One evening many years ago, while serving as a volunteer chaplain for a local hospital, I was called and asked if I might visit with a man who was on the tail end of a rather lengthy hospital stay. This was not a member of my congregation, so we’d never met and I was told very little about his situation. In fact, all I really had was a name and room number – so you can imagine my curiosity and concern when I got to the room and saw several signs posted on the hospital room door, the largest of which read, “PLEASE do not enter before checking with the nurses’ station.”
When I did just that, the charge nurse politely told me that before I could go inside, I had to be “properly attired” with scrubs, a surgical mask, hair net, latex gloves, the little booties that go over your shoes – the whole set up. And then, the nurse said, before you go, make sure you put all the hospital scrubs in the disposal bag. I’ll admit I was beginning to wonder a bit at what I was about to encounter: What kind of illness did this man have, anyway? Should I be worried? Do I shake his hand, or should I keep my distance? I asked the nurse if there was anything I should know before going into the room – “Oh, it’s not something to be that concerned about,” she said. “Just an infection. I’m sure you understand that we have to be cautious.”
Just an infection! I thought. Seemed like an awful lot of concern for just an infection – nonetheless, without knowing what to expect and somehow expecting the worst, into the room I went. The patient turned out to be a bright and talkative older gentleman who was simply discouraged at having been cooped up in that room for so long – to be honest, he really didn’t seem all that sick! And as I said something to that effect to him, he replied in a stage whisper for the benefit of the nurse who was nearby, “Well, I’m hoping these people will let me out of here pretty soon!” To which the nurse replied, “Well, if we can keep you from catching any more infections, you might be able to go!” And that’s when it hit me. All this caution and cleanliness – it wasn’t for my benefit; it was for his! Here I was, quietly worried that I might catch something, but it truth it was me who was the potential carrier of infection. Come to find out, I was the unclean one!
I’ve thought a lot about that experience – about the ways we so easily isolate and marginalize people out of our own ignorance, our uncertainty and fear; about how it must feel when you realize that you’ve been pushed away and made to be an outcast because of that; and how very loving and liberating it is when somebody reaches out through the isolation to encounter you and touch you where you are. Despite the fact that all the precautions, albeit ones temporary in nature, were taken for his own protection, this man had nonetheless been feeling very isolated and was grateful for any conversation; although, as he said to me, it’s hard to have a conversation with someone when you see so very little of them beyond their hospital garb. How much more difficult it must be for those who, in so many ways and for so many reasons, deal with isolation every day of their lives.
It seems to me that as disciples of Jesus Christ, part of our call is to break through life’s boundaries – boundaries created by culture, tradition, acceptability, propriety and so much more – all for the sake of reaching out in love to those who have become isolated from life’s joys and blessings. The writer Elizabeth O’Connor says it very well, that reaching out to the outcast “is the most creative and difficult work to which any of us will ever be called . . . and [yet] this is the call of every Christian.” And, I might add, of the Christian community as a whole: in whatever form our ministry takes, at the end of the day our mission as the church is always to embody the relentless and unchanging love of God that seeks to invite people in rather than shut them out. And lest we wonder how this can be accomplished, remember that we have a model for this in Jesus himself, a Savior who crosses all of our boundaries, and reaches out into the very depths so that our lives may be transformed and our hope restored.
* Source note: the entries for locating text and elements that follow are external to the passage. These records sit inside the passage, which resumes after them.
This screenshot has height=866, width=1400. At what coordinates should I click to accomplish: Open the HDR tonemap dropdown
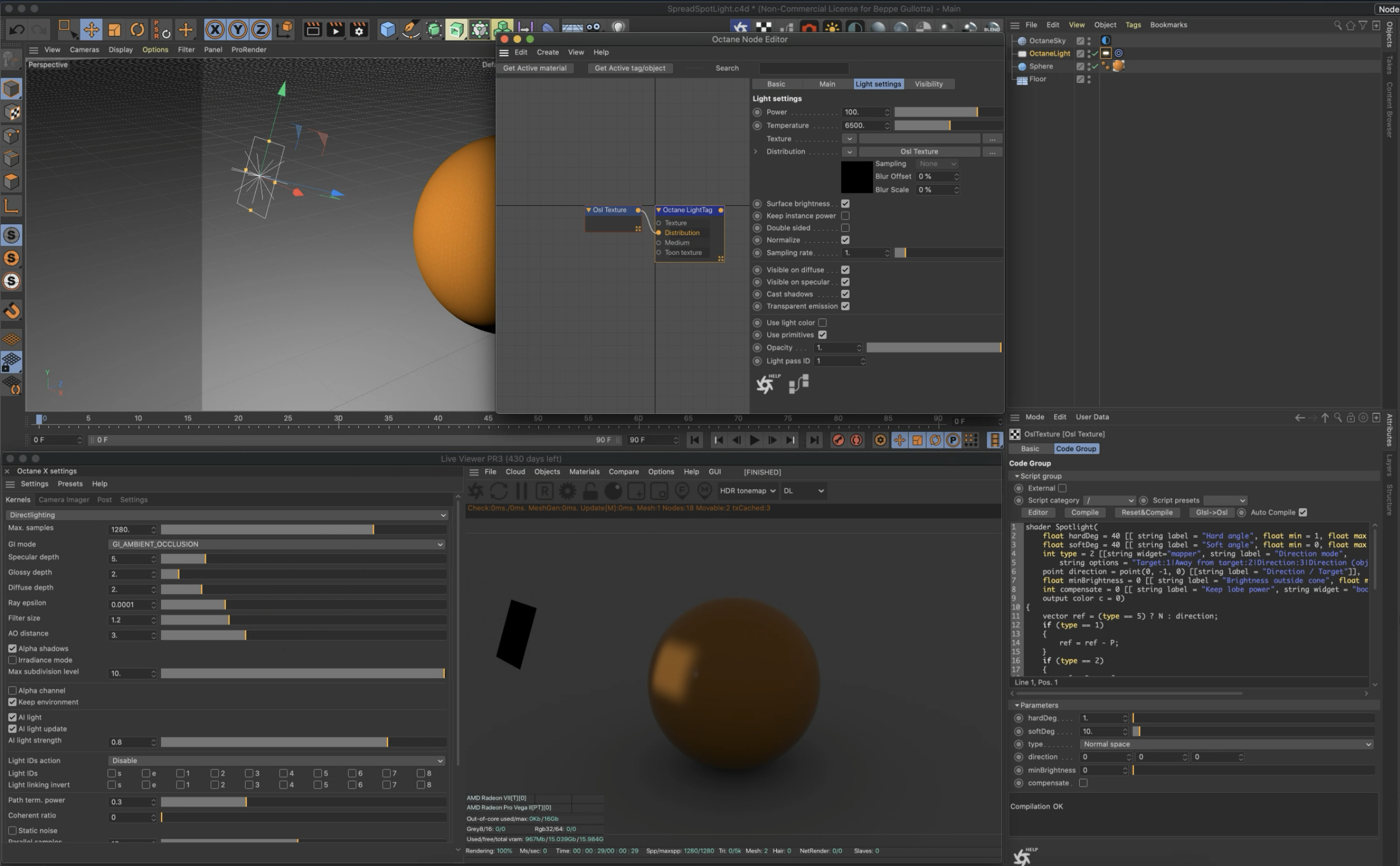click(748, 491)
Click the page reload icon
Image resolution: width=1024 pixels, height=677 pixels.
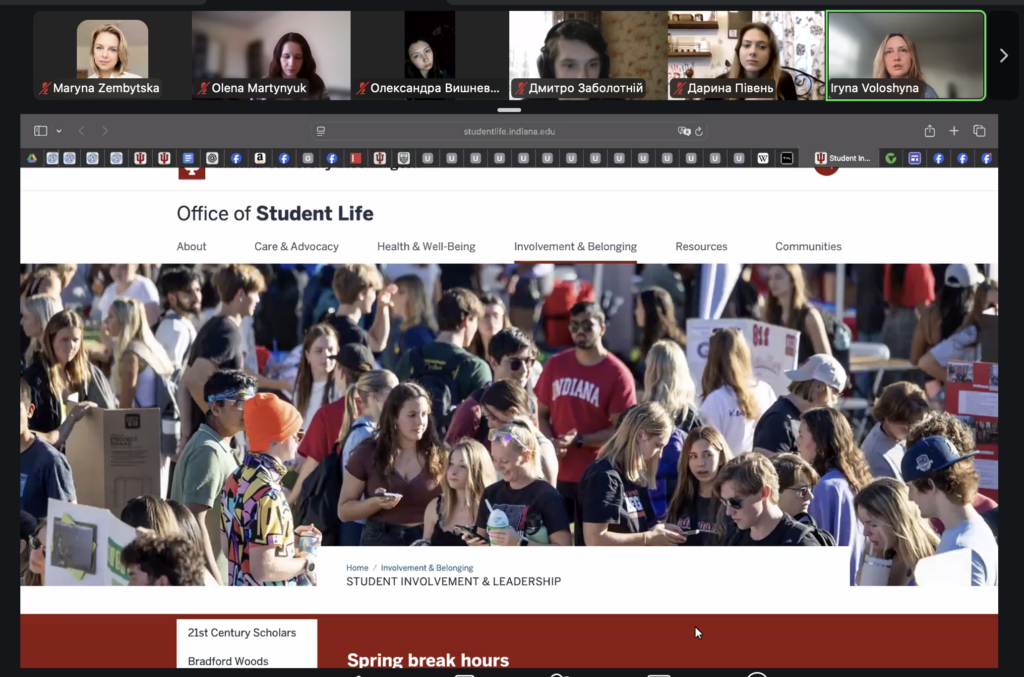tap(699, 131)
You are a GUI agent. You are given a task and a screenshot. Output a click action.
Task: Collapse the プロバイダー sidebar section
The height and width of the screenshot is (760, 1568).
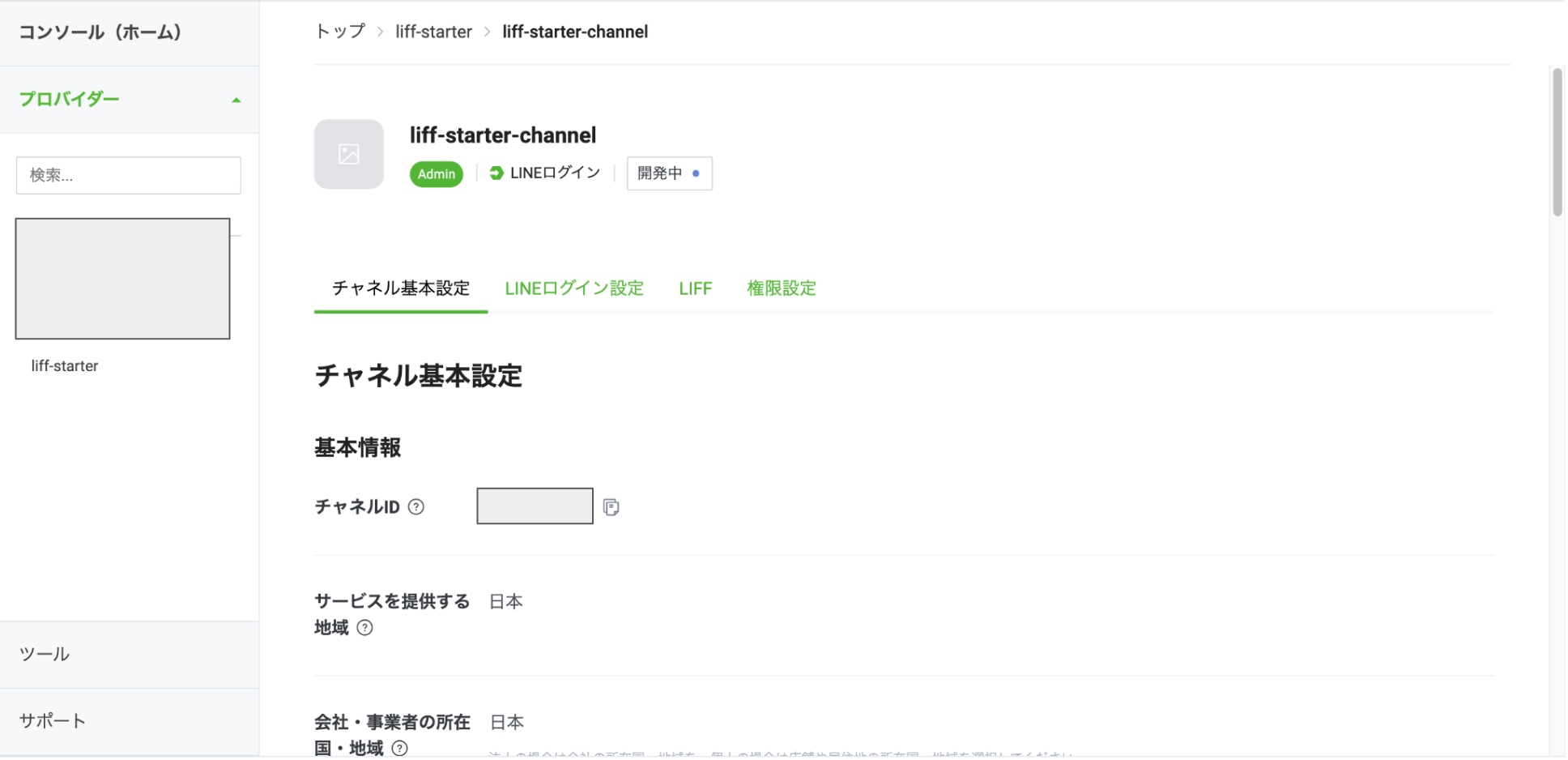tap(236, 99)
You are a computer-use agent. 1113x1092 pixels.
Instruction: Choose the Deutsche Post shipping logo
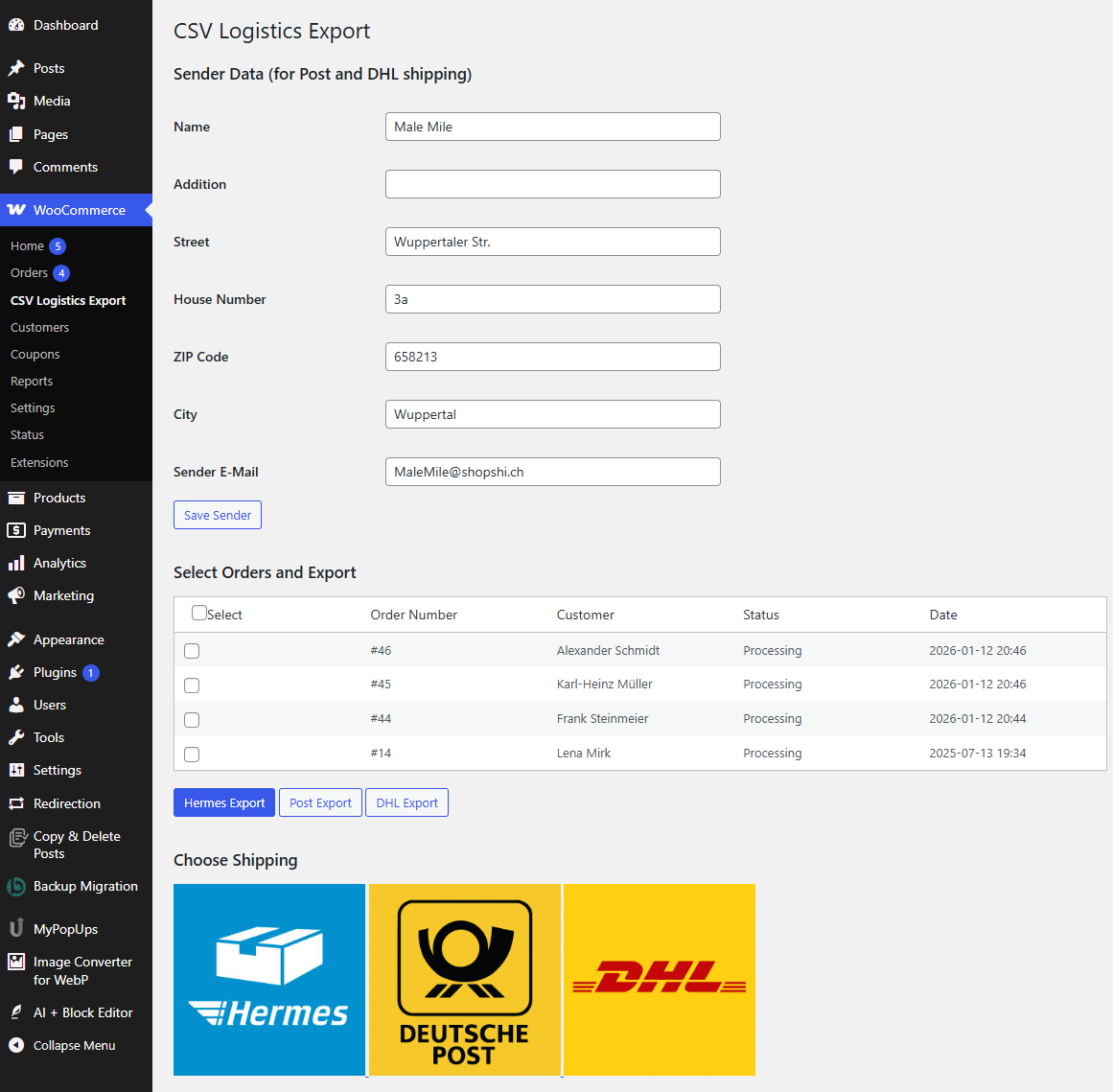(465, 980)
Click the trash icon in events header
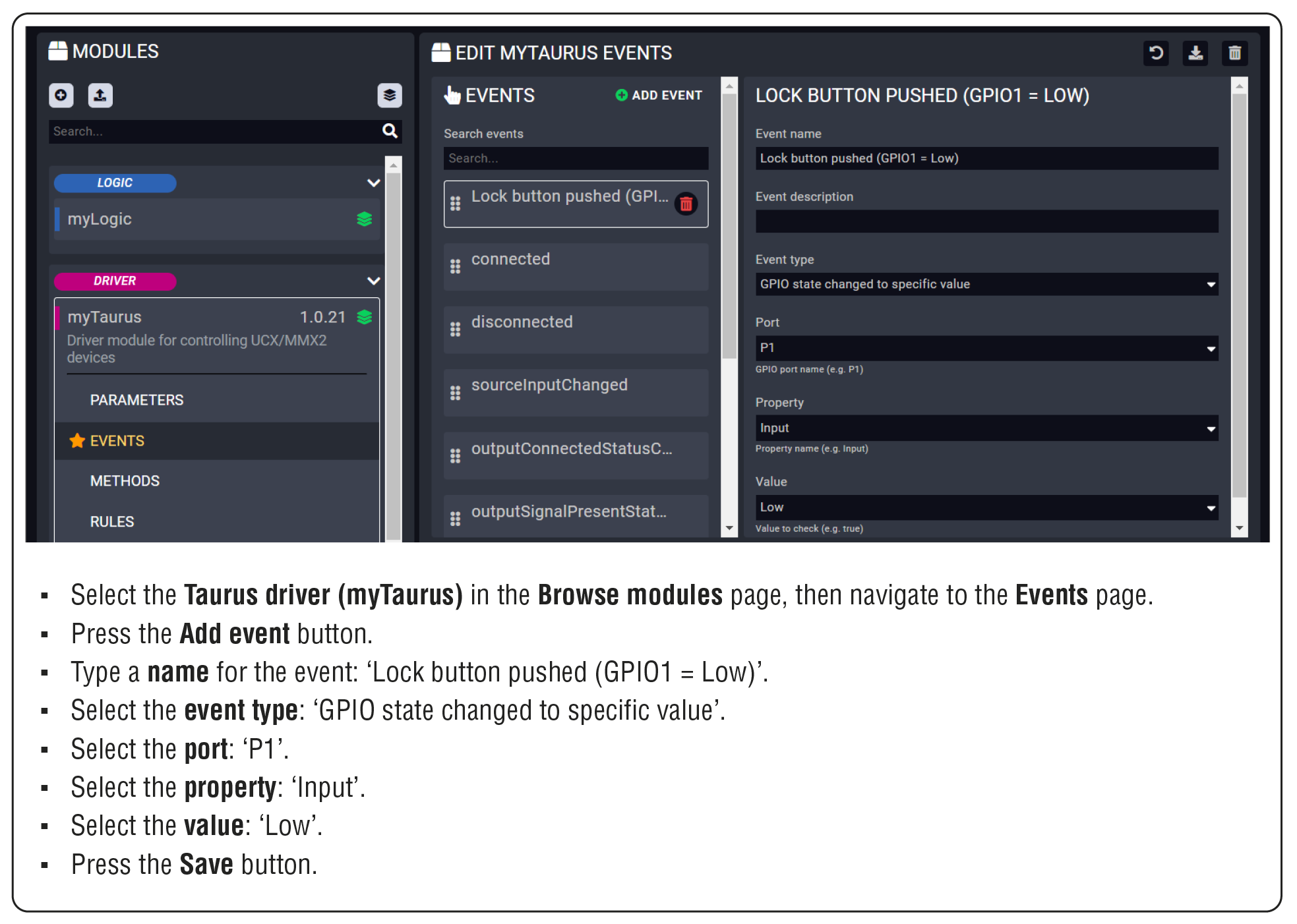Image resolution: width=1297 pixels, height=924 pixels. (x=1234, y=53)
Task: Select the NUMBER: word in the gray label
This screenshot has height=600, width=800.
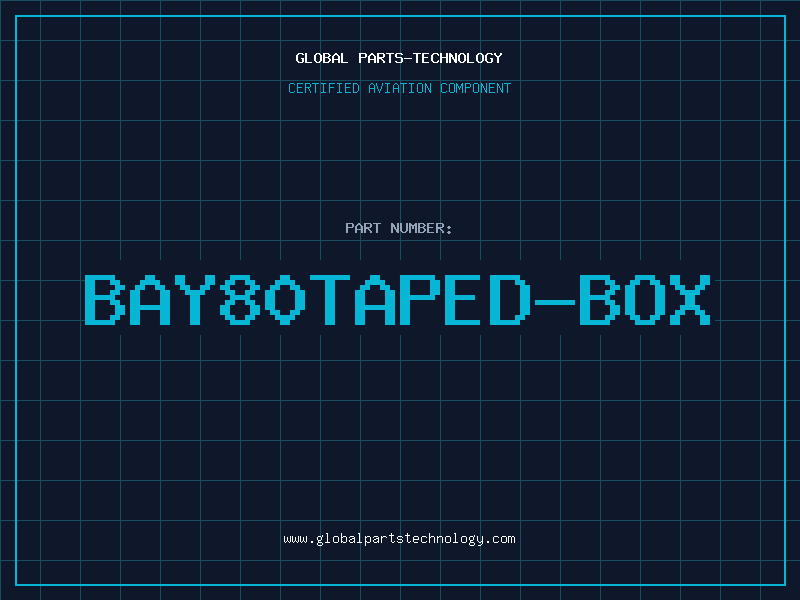Action: [421, 228]
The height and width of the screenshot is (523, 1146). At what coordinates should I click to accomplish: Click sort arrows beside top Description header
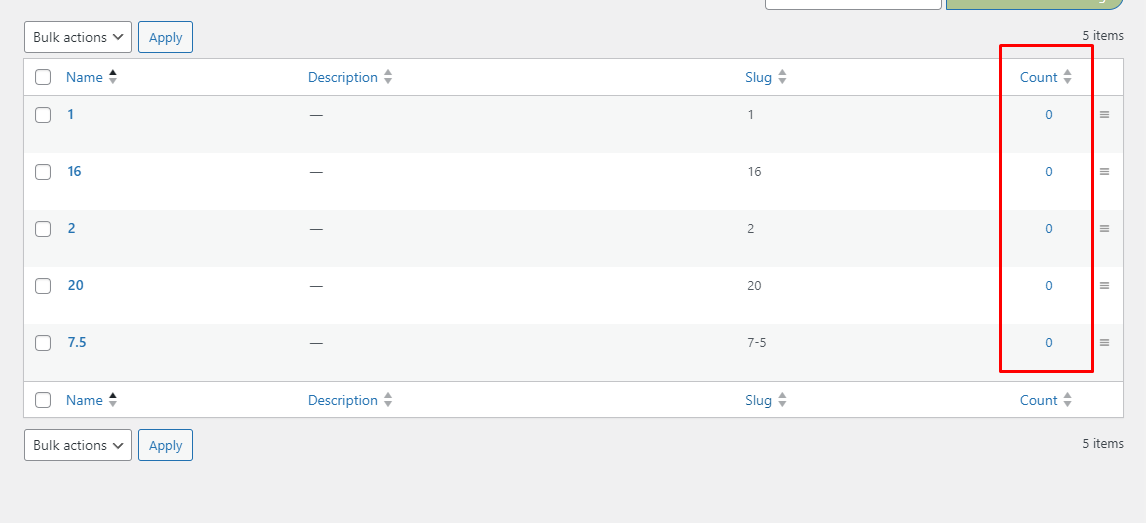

For me, one of the great joys of being a pastor has always been to witness what happens when God’s love “gets through” and the well-built borders we’ve constructed around ourselves as persons and as a people start to crumble. I’ve seen it happen, time and time again: at places like Sunday School, or Church Pot-Lucks, or even during those delightfully unscripted moments of joy and wonder that unfold during morning worship – all times when we all end up acting (and learning) like children in the best sense of that. I’ve also seen God break through amidst life’s most impossible circumstances – the loss of a job, a serious illness or family crisis, at a funeral for a loved one – those blessed moments when the hope and support you need the most flows in abundance from people who have surrounded you in love. Inevitably, one of the things that you begin to notice in moments such as those is that suddenly there’s no longer any division in terms of gender, generation, economics or background – this previously random group of individuals have by grace and through love become the people of God!
In our service last Sunday at East Church, we sang what is perhaps my all-time favorite worship songs, Jim Manley’s “Part of the Family.” (“Come in, come in and sit down, you are a part of the family. We are lost and we are found and we are a part of the family.”) It was for me, a great song with which to start off a new year of worship, fellowship and nurture, and I remarked to Lisa afterward that in so many ways this song really seems to fit the personality and utter inclusiveness that thrives in this particular church family. But more than this, it reflects the incredible truth that what makes us family is God: God drawing us together in love and touching us with a Spirit that welcomes us, heals us and makes us whole; and that is what makes all the difference.
So “come in and worship and answer the call, for we are a part of the family.” For this and so much more, thanks be to God!”